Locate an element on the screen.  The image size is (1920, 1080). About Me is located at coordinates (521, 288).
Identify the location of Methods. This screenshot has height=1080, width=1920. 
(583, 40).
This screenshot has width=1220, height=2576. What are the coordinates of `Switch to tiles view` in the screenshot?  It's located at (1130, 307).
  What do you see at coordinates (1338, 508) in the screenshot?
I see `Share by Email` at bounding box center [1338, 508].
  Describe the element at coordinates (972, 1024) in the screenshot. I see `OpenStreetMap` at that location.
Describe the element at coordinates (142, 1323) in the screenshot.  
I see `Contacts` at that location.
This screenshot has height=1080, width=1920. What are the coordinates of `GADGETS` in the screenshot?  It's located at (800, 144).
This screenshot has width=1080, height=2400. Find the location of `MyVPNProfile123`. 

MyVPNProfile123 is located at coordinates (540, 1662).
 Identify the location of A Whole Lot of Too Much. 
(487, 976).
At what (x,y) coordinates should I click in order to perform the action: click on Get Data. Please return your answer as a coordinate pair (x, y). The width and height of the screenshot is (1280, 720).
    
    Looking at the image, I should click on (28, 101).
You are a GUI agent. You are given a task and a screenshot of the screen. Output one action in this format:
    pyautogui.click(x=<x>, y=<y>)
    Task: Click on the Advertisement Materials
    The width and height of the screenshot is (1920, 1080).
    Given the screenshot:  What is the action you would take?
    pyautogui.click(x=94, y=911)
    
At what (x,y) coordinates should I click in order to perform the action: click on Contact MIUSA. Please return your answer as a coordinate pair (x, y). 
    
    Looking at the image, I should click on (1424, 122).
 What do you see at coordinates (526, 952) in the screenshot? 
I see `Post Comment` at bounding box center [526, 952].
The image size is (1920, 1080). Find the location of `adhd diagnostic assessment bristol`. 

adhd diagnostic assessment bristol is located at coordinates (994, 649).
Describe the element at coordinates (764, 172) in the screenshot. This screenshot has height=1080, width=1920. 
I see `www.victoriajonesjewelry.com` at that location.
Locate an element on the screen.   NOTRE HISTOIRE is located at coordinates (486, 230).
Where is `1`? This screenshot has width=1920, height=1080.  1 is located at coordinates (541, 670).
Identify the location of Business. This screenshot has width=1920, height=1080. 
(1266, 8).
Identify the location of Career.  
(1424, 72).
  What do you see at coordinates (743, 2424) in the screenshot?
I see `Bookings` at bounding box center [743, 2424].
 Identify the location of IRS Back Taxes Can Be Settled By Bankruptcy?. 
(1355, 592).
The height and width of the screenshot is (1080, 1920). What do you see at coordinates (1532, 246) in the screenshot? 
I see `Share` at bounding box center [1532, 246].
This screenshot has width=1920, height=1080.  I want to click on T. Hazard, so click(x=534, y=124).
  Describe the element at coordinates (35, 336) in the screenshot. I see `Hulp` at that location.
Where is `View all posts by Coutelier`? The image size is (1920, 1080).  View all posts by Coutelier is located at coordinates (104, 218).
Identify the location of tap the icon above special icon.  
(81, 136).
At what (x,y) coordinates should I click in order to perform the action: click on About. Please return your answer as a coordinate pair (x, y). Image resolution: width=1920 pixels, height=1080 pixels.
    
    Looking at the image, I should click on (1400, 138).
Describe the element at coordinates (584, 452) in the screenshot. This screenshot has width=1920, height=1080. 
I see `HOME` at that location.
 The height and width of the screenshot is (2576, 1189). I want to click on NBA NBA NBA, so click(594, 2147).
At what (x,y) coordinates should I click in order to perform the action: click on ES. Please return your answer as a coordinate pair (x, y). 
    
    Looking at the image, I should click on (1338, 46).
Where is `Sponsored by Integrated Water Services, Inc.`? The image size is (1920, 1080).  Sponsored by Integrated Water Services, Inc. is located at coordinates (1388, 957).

---

Write out the listing above again, swapping every "coordinate pair" for "pair of numbers" and leaving everything else the same.

Locate an element on the screen.  The image size is (1920, 1080). About Me is located at coordinates (521, 288).
Identify the location of Methods. This screenshot has height=1080, width=1920. 
(583, 40).
This screenshot has width=1220, height=2576. What are the coordinates of `Switch to tiles view` in the screenshot?  It's located at (1130, 307).
  What do you see at coordinates (1338, 508) in the screenshot?
I see `Share by Email` at bounding box center [1338, 508].
  Describe the element at coordinates (972, 1024) in the screenshot. I see `OpenStreetMap` at that location.
Describe the element at coordinates (142, 1323) in the screenshot.  
I see `Contacts` at that location.
This screenshot has height=1080, width=1920. What are the coordinates of `GADGETS` in the screenshot?  It's located at (800, 144).
This screenshot has width=1080, height=2400. Find the location of `MyVPNProfile123`. 

MyVPNProfile123 is located at coordinates (540, 1662).
 Identify the location of A Whole Lot of Too Much. 
(487, 976).
At what (x,y) coordinates should I click in order to perform the action: click on Get Data. Please return your answer as a pair of numbers (x, y). The width and height of the screenshot is (1280, 720).
    
    Looking at the image, I should click on (28, 101).
You are a GUI agent. You are given a task and a screenshot of the screen. Output one action in this format:
    pyautogui.click(x=<x>, y=<y>)
    Task: Click on the Advertisement Materials
    The width and height of the screenshot is (1920, 1080).
    Given the screenshot:  What is the action you would take?
    pyautogui.click(x=94, y=911)
    
At what (x,y) coordinates should I click in order to perform the action: click on Contact MIUSA. Please return your answer as a pair of numbers (x, y). 
    
    Looking at the image, I should click on (1424, 122).
 What do you see at coordinates (526, 952) in the screenshot? 
I see `Post Comment` at bounding box center [526, 952].
The image size is (1920, 1080). Find the location of `adhd diagnostic assessment bristol`. 

adhd diagnostic assessment bristol is located at coordinates (994, 649).
Describe the element at coordinates (764, 172) in the screenshot. This screenshot has height=1080, width=1920. 
I see `www.victoriajonesjewelry.com` at that location.
Locate an element on the screen.   NOTRE HISTOIRE is located at coordinates (486, 230).
Where is `1`? This screenshot has width=1920, height=1080.  1 is located at coordinates (541, 670).
Identify the location of Business. This screenshot has width=1920, height=1080. 
(1266, 8).
Identify the location of Career.  
(1424, 72).
  What do you see at coordinates (743, 2424) in the screenshot?
I see `Bookings` at bounding box center [743, 2424].
 Identify the location of IRS Back Taxes Can Be Settled By Bankruptcy?. 
(1355, 592).
The height and width of the screenshot is (1080, 1920). What do you see at coordinates (1532, 246) in the screenshot? 
I see `Share` at bounding box center [1532, 246].
This screenshot has width=1920, height=1080.  I want to click on T. Hazard, so click(x=534, y=124).
  Describe the element at coordinates (35, 336) in the screenshot. I see `Hulp` at that location.
Where is `View all posts by Coutelier`? The image size is (1920, 1080).  View all posts by Coutelier is located at coordinates (104, 218).
Identify the location of tap the icon above special icon.  
(81, 136).
At what (x,y) coordinates should I click in order to perform the action: click on About. Please return your answer as a pair of numbers (x, y). Image resolution: width=1920 pixels, height=1080 pixels.
    
    Looking at the image, I should click on (1400, 138).
Describe the element at coordinates (584, 452) in the screenshot. This screenshot has width=1920, height=1080. 
I see `HOME` at that location.
 The height and width of the screenshot is (2576, 1189). I want to click on NBA NBA NBA, so click(594, 2147).
At what (x,y) coordinates should I click in order to perform the action: click on ES. Please return your answer as a pair of numbers (x, y). 
    
    Looking at the image, I should click on (1338, 46).
Where is `Sponsored by Integrated Water Services, Inc.`? The image size is (1920, 1080).  Sponsored by Integrated Water Services, Inc. is located at coordinates (1388, 957).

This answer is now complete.